Exercise inputs below:

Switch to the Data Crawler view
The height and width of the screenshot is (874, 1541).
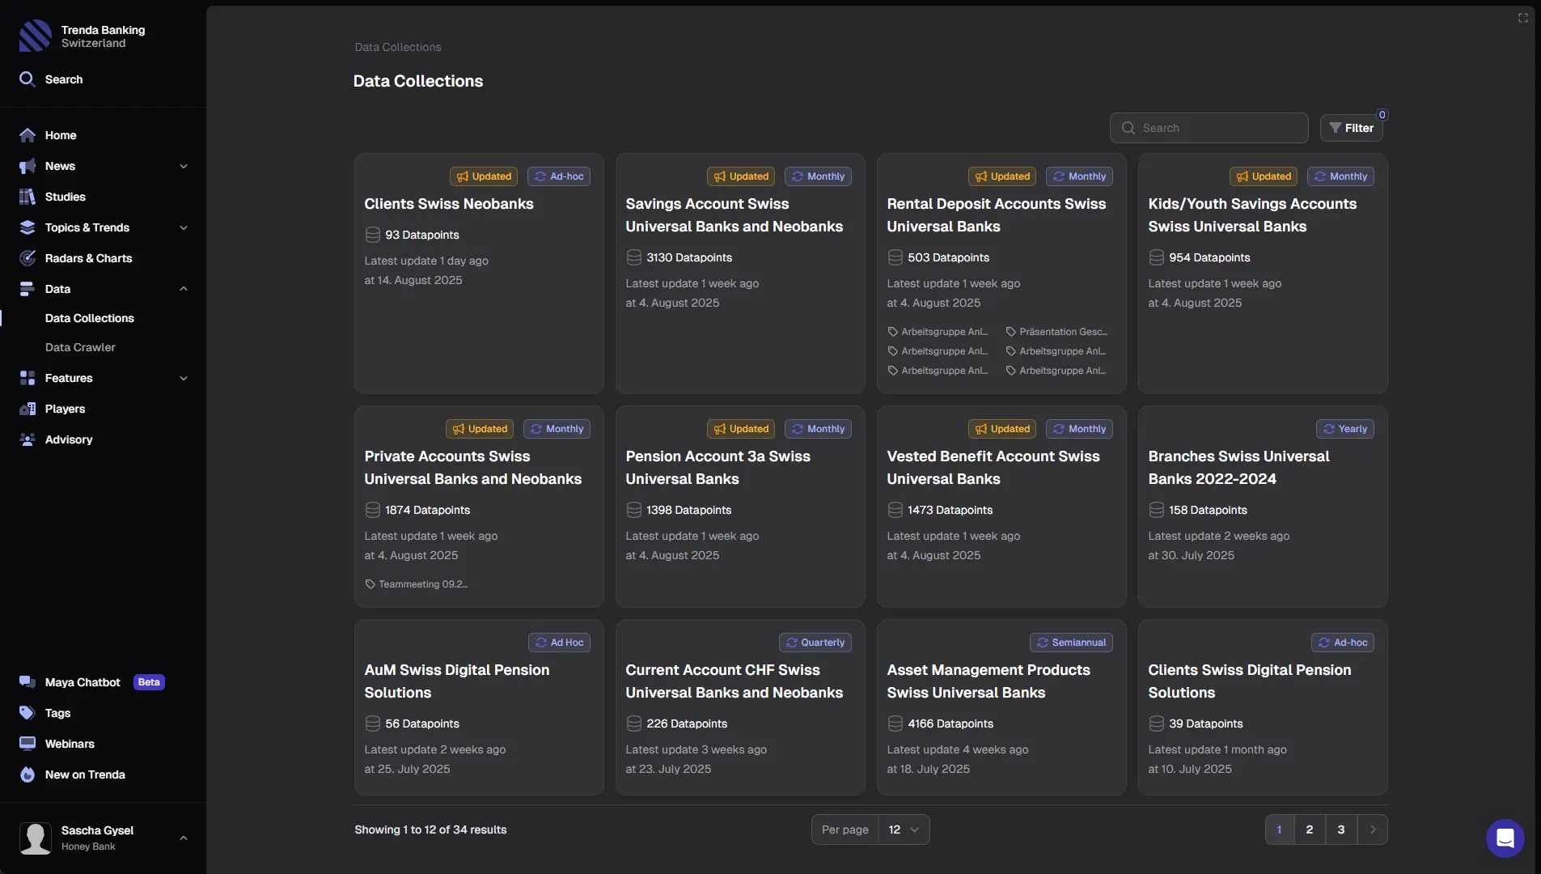81,347
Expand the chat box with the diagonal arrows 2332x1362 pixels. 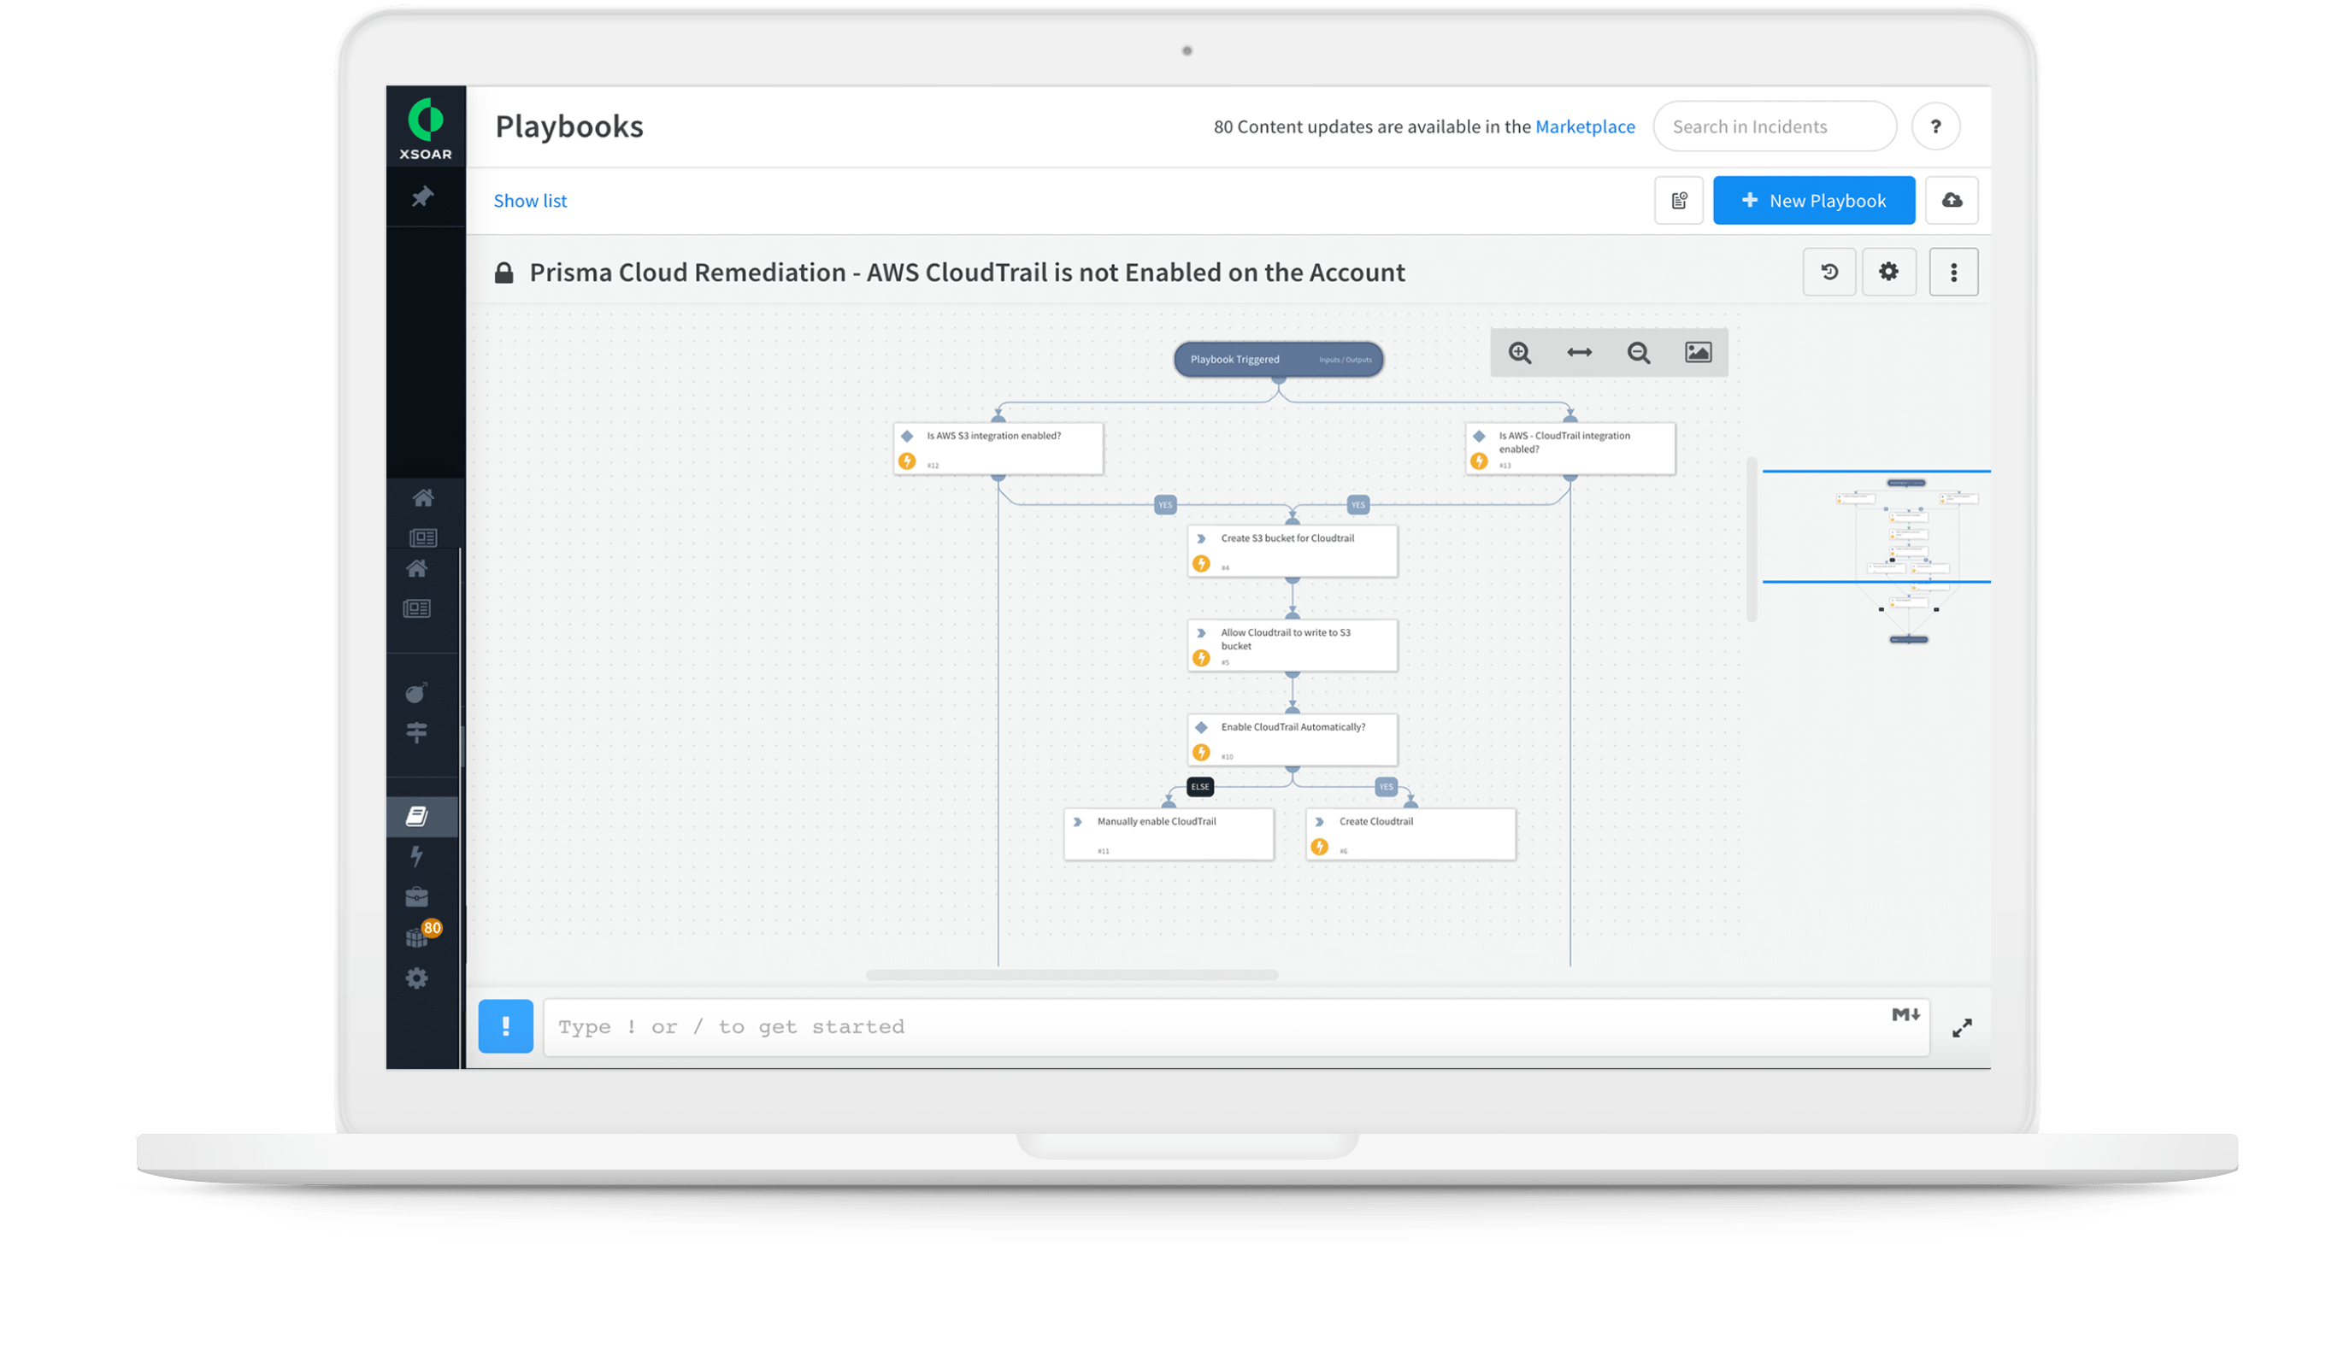pyautogui.click(x=1962, y=1028)
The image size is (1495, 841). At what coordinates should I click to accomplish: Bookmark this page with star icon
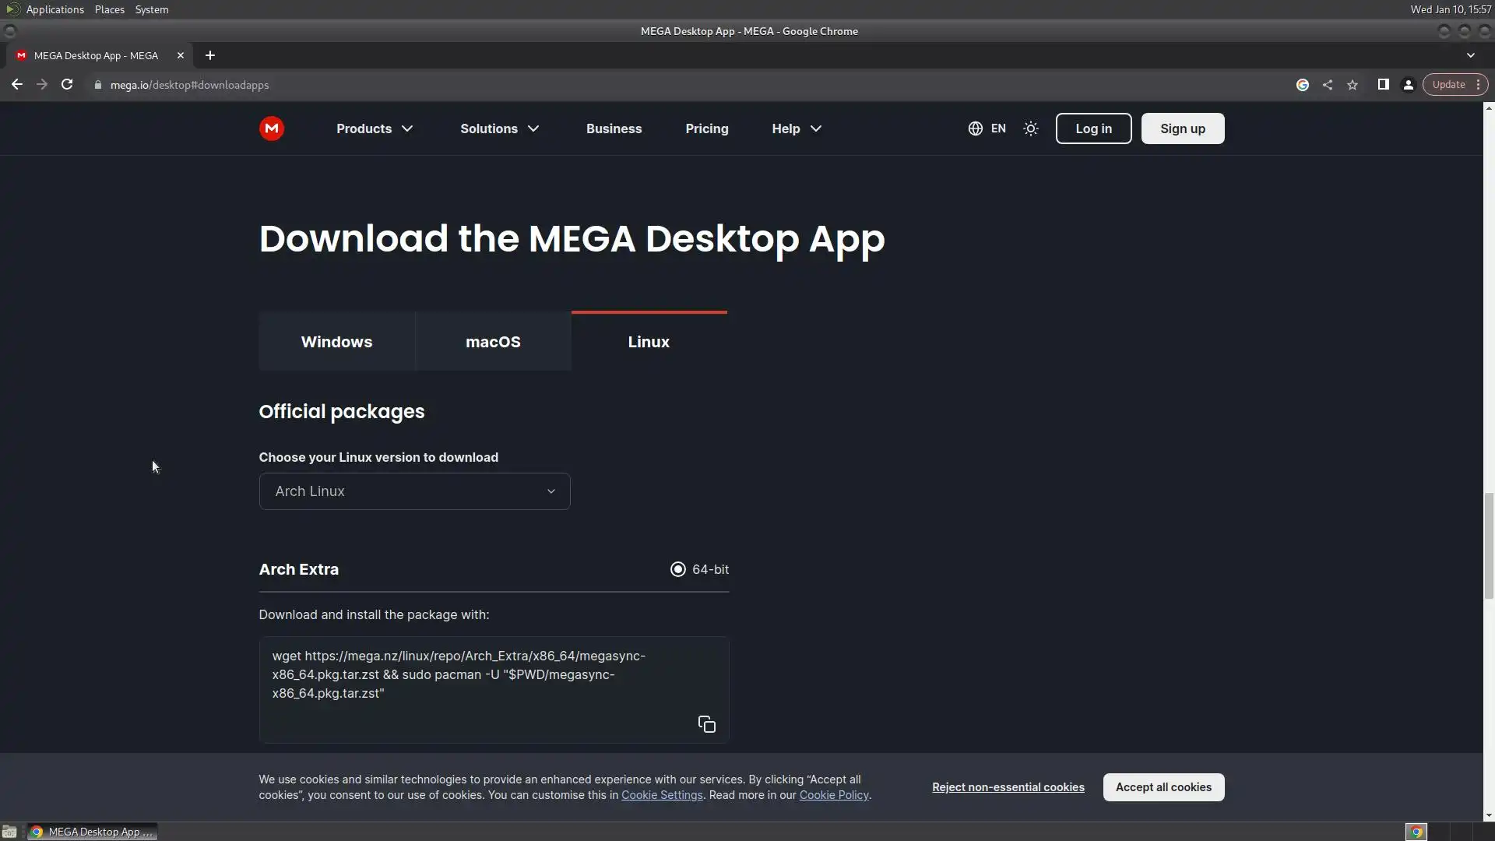pyautogui.click(x=1353, y=85)
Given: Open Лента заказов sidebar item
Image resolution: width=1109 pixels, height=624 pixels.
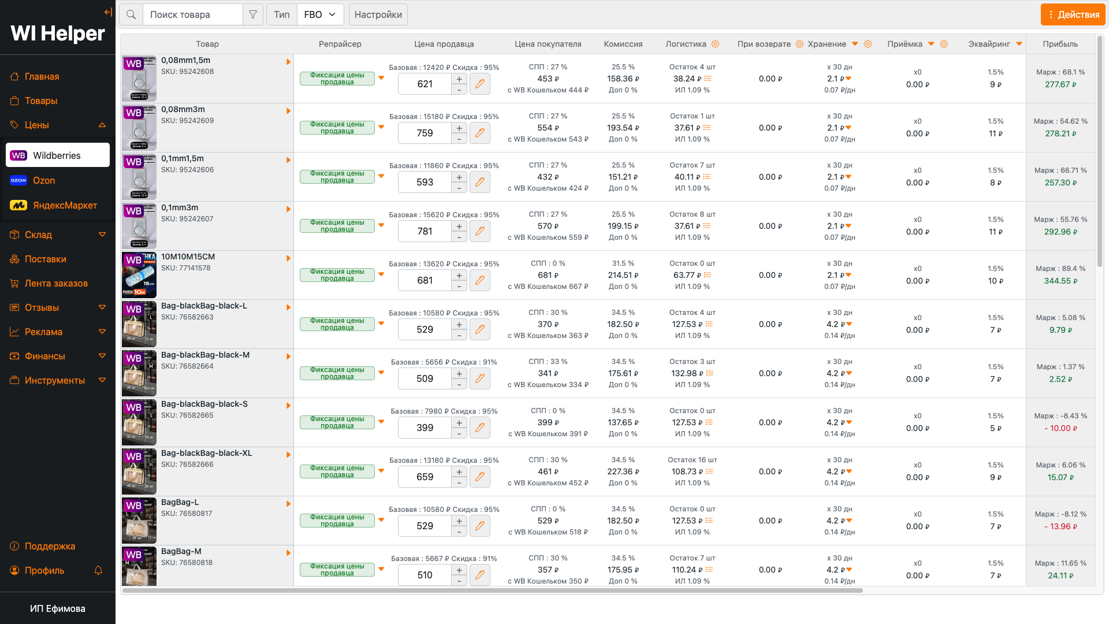Looking at the screenshot, I should 56,283.
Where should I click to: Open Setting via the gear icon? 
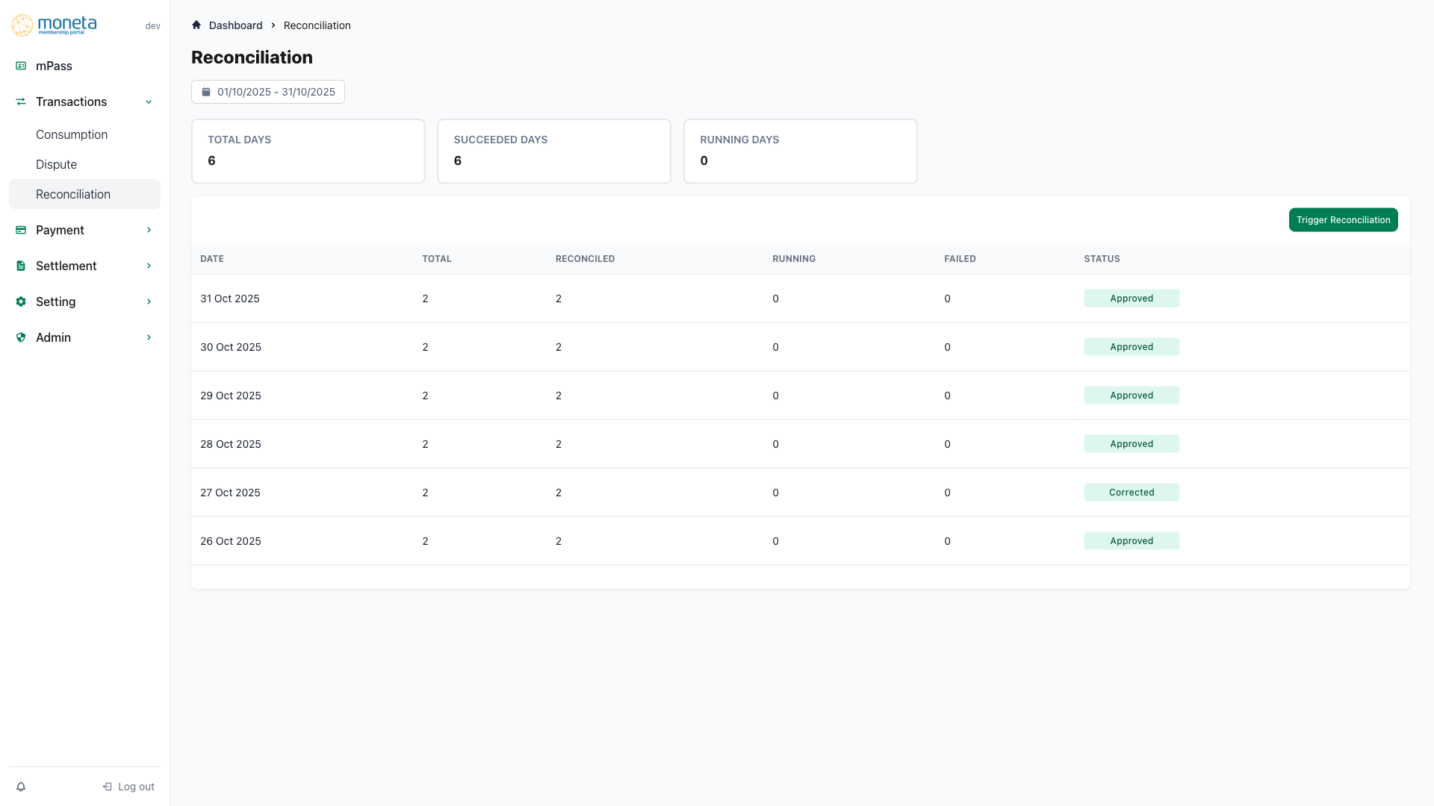click(20, 302)
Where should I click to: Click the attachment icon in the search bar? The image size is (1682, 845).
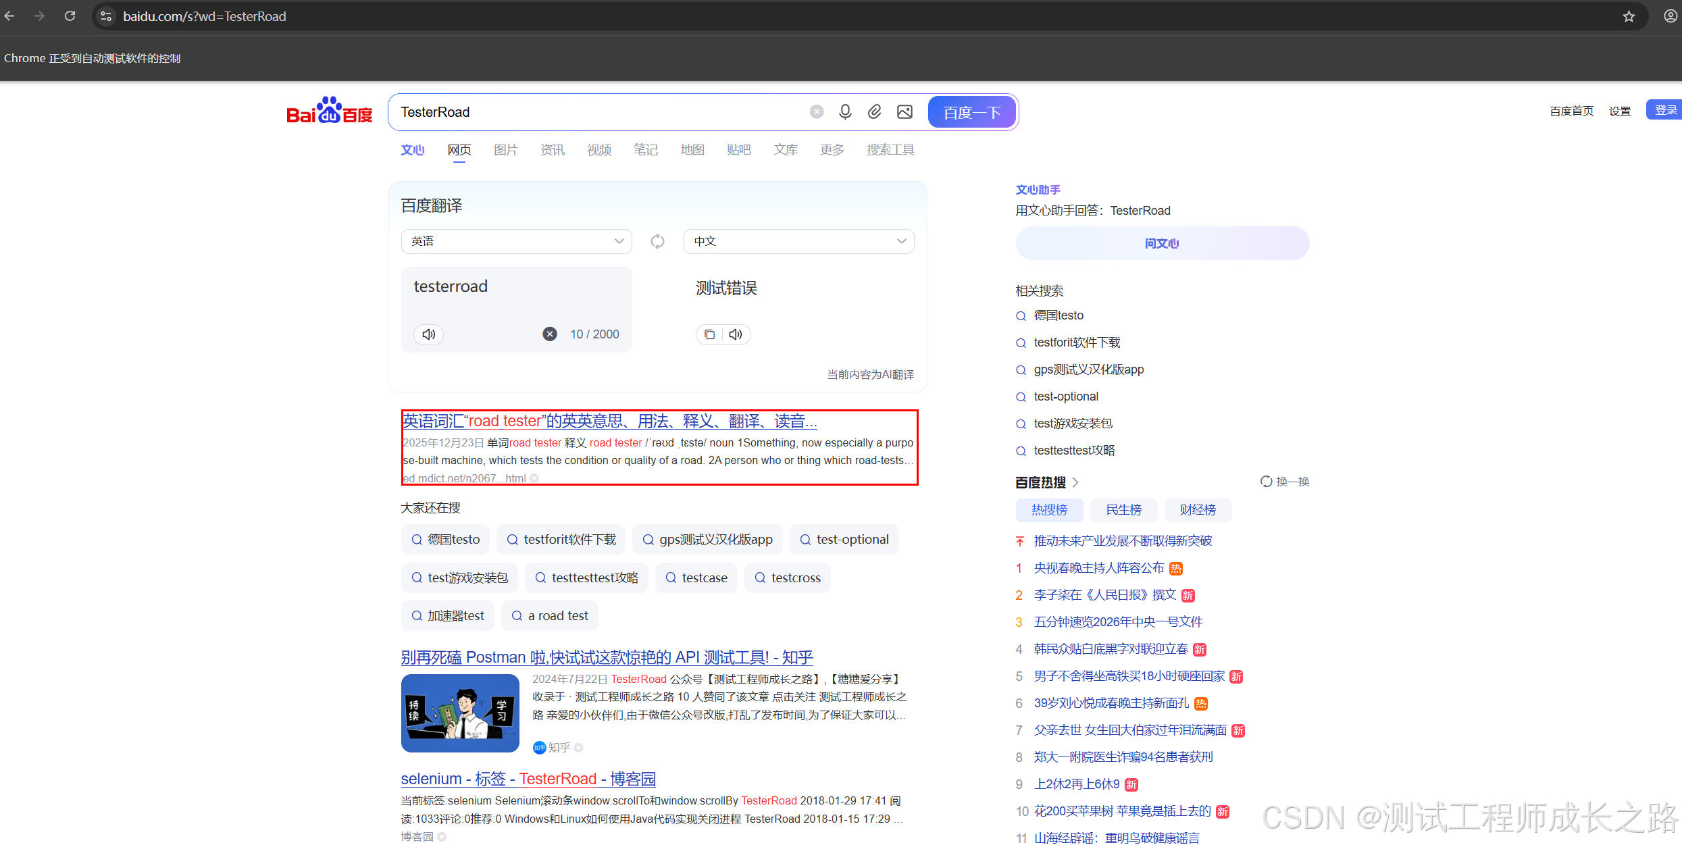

End of Exercise inputs.

■ **Brief**
Reproduce word for word the lines from the line with "Where should I click to: Open" to the end of the entries above, both included, but leave the pictures out.

■ **Response box**
Where should I click to: Open Setting via the gear icon? 
click(20, 302)
Where should I click to: Click the attachment icon in the search bar? The image size is (1682, 845).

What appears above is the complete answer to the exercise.